__GIVEN INFORMATION__:
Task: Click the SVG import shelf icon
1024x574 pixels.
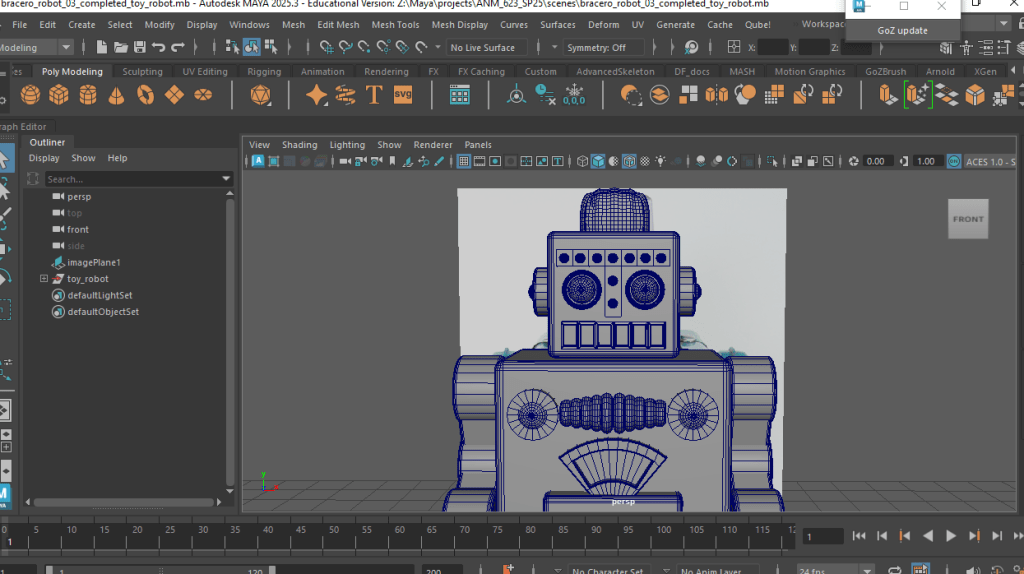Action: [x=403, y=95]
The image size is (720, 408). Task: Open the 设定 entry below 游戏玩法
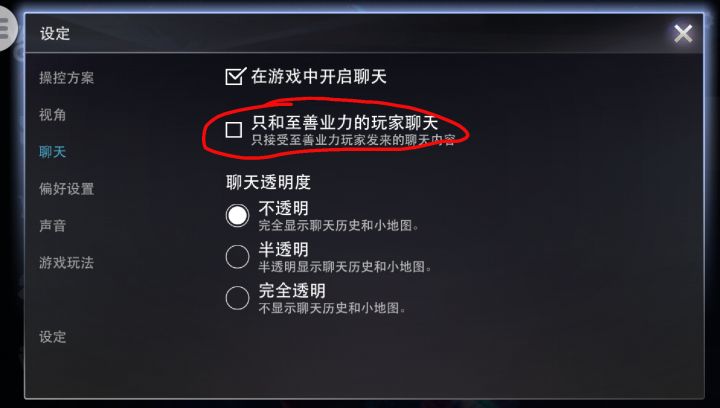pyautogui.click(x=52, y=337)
==
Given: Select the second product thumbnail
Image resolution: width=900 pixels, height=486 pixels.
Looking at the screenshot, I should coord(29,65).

__THE PROBLEM__:
Swap "Task" for "Instruction" in the items from the line with "Task: Click the SVG import shelf icon" up to and including the line with "pyautogui.click(x=52, y=337)", and change nothing else. Leave the pictures out of your answer.

__RESULT FOR THIS TASK__:
Instruction: Click the SVG import shelf icon
1024x574 pixels.
Action: [x=403, y=95]
The image size is (720, 408). Instruction: Open the 设定 entry below 游戏玩法
pyautogui.click(x=52, y=337)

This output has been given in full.